WHAT THE EXERCISE ASKS - Return the listing exactly. Keep no pictures.
════════════════
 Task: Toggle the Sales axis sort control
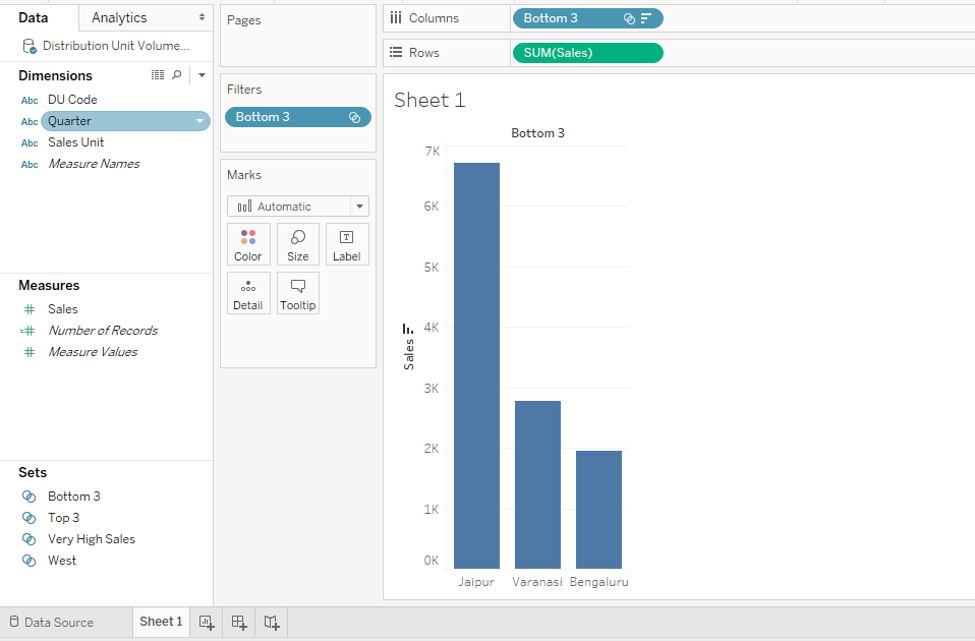(407, 327)
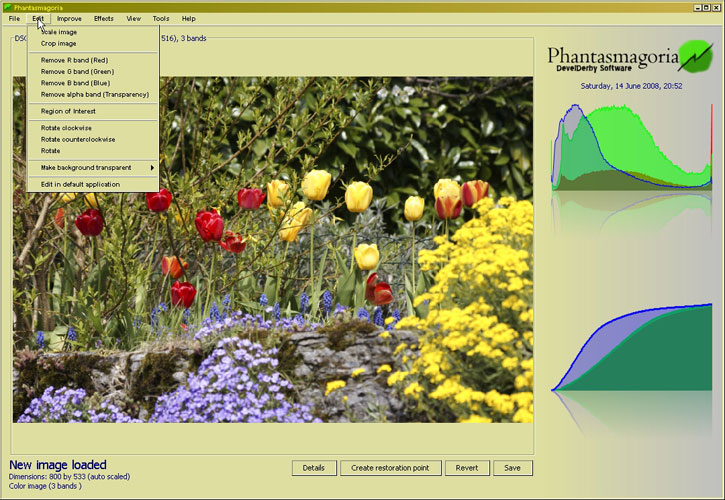Open the Effects menu
725x500 pixels.
[104, 19]
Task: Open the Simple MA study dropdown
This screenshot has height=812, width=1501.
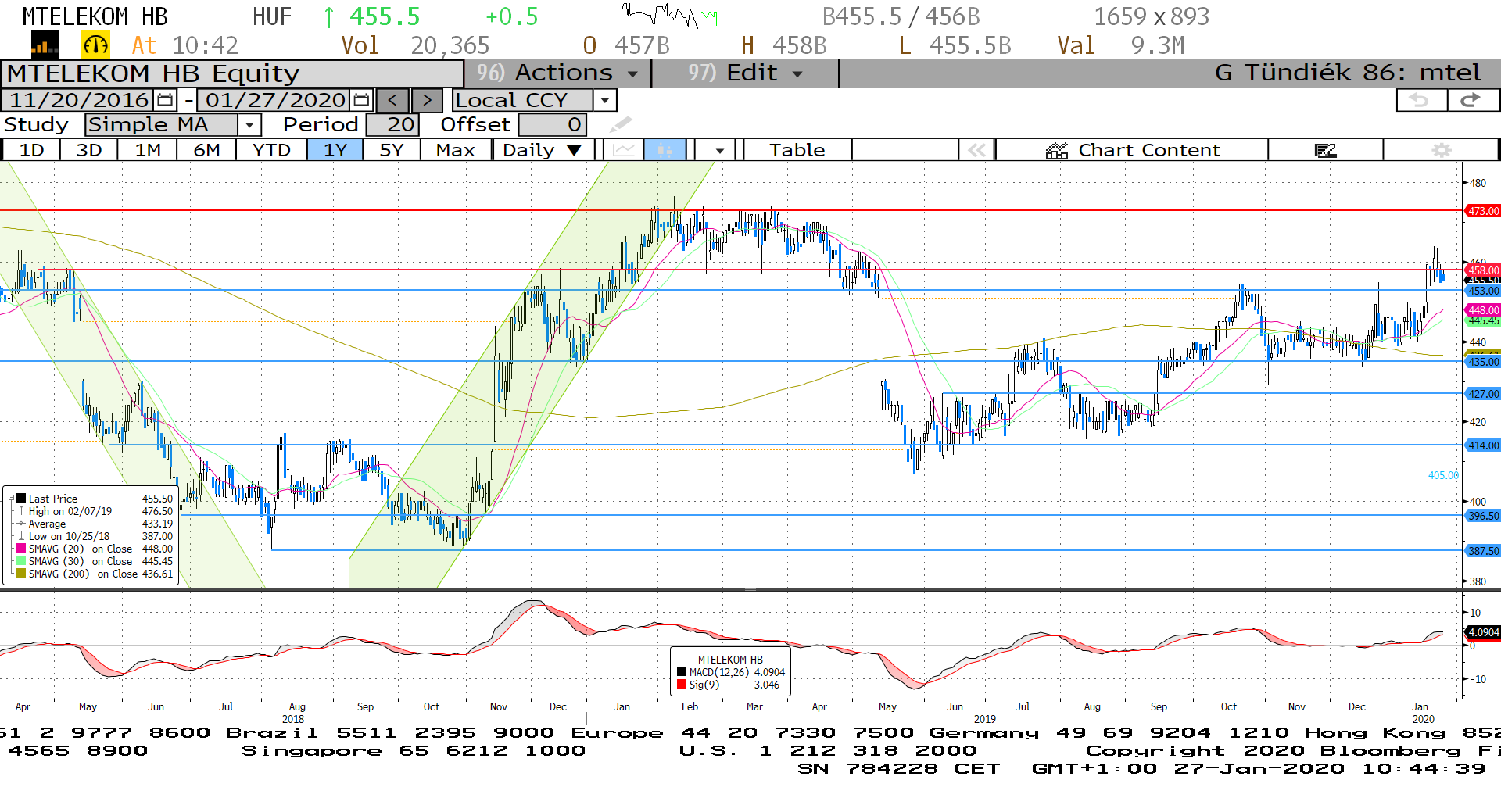Action: [249, 125]
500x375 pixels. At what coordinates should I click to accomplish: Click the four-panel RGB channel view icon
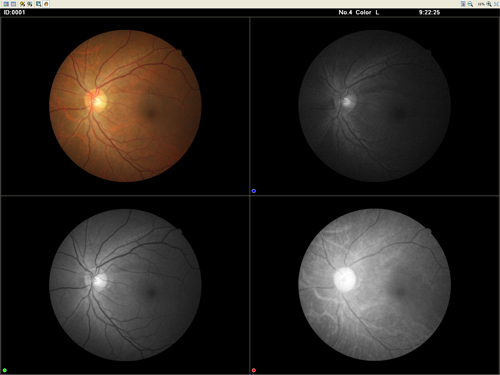coord(6,4)
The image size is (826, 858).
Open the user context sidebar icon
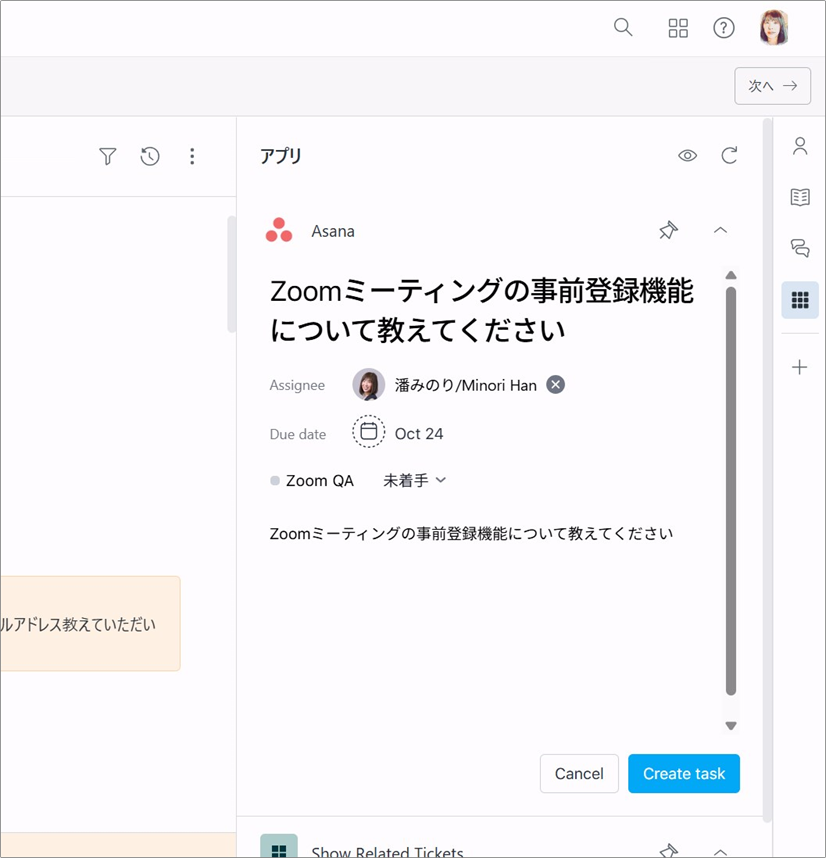coord(800,147)
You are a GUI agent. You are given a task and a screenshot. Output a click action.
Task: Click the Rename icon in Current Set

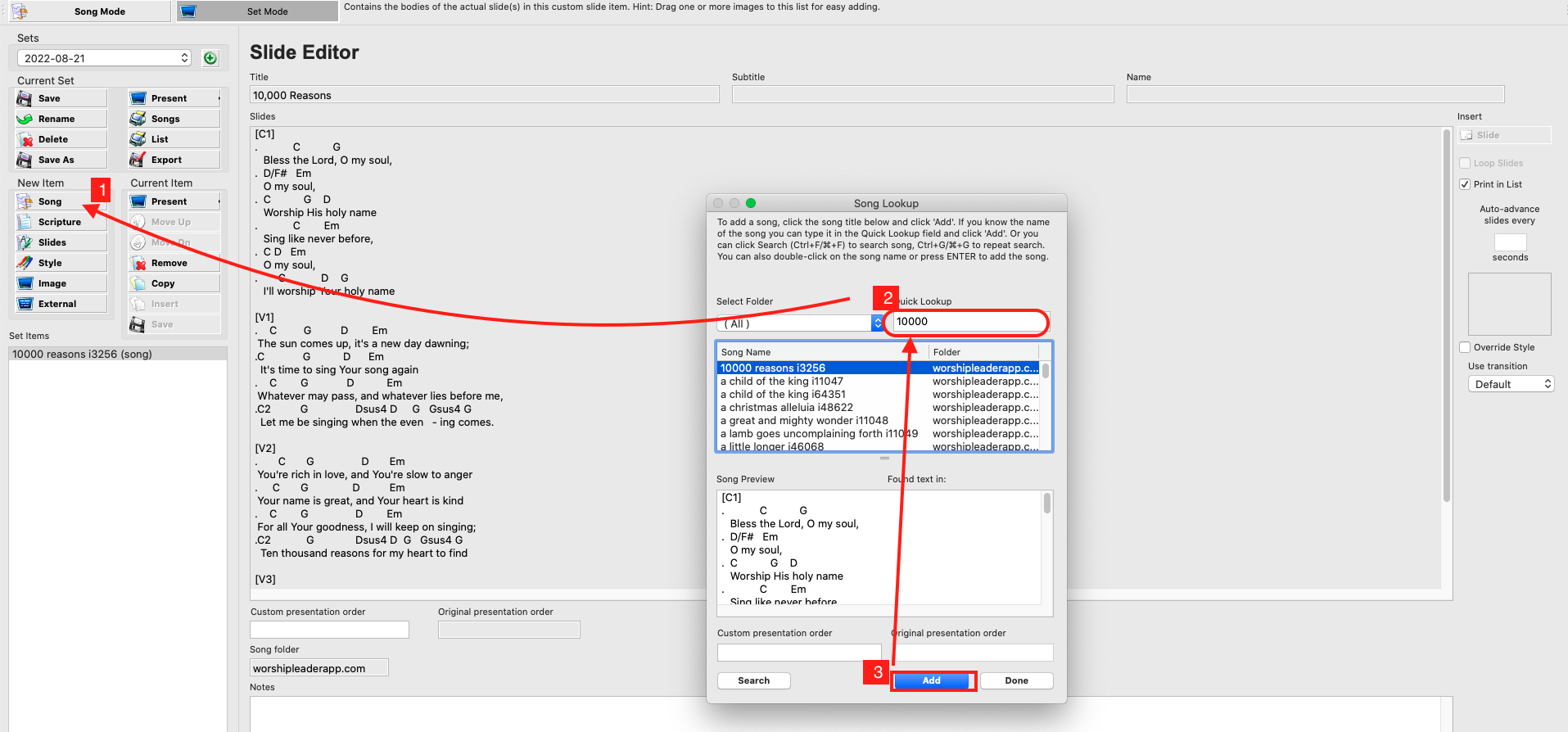pos(25,119)
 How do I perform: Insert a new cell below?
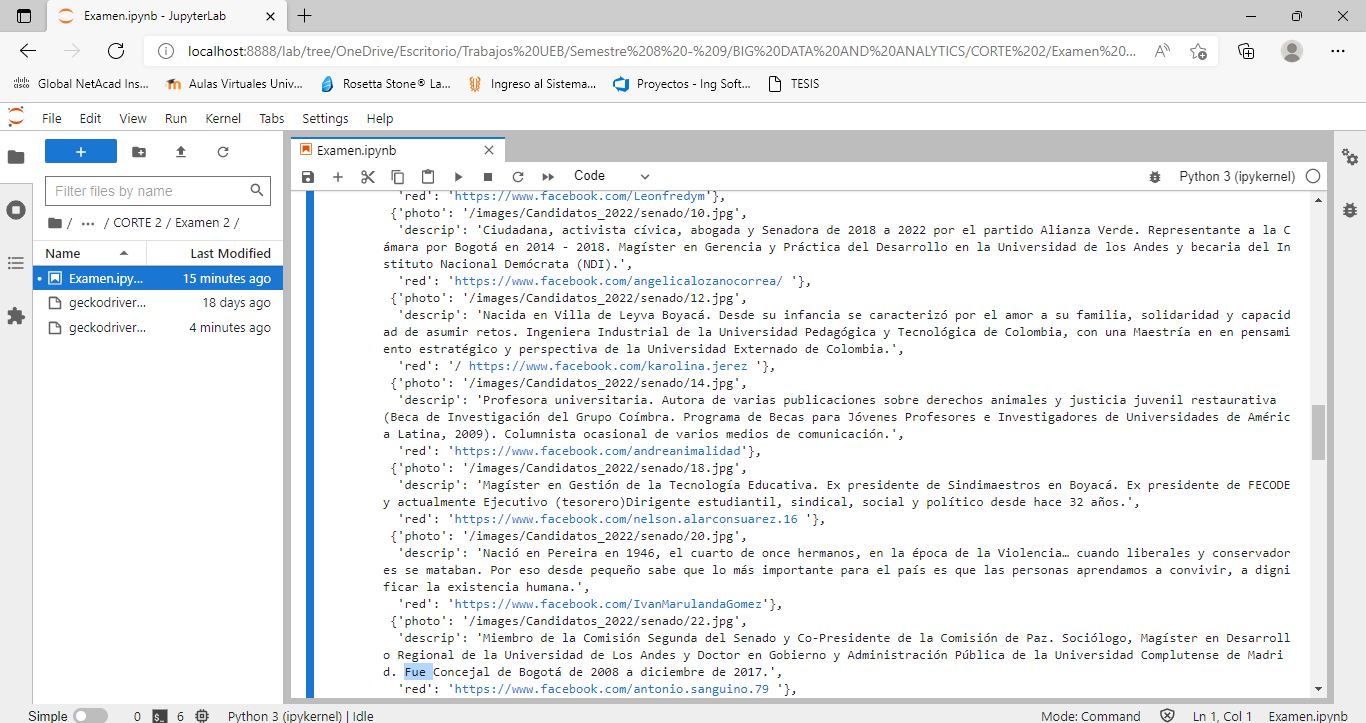(x=338, y=176)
════════════════
WRITTEN ANSWER -
 Task: Toggle the Sales axis sort control
(407, 327)
Open the Effects menu
725x500 pixels.
[104, 19]
Task: Open the Simple MA study dropdown
This screenshot has height=812, width=1501.
Action: [249, 125]
500x375 pixels. At what coordinates should I click to accomplish: Click the four-panel RGB channel view icon
coord(6,4)
The image size is (826, 858).
Open the user context sidebar icon
coord(800,147)
You are a GUI agent. You are given a task and a screenshot. Output a click action.
Task: Click the Rename icon in Current Set

pos(25,119)
 How do I perform: Insert a new cell below?
(x=338, y=176)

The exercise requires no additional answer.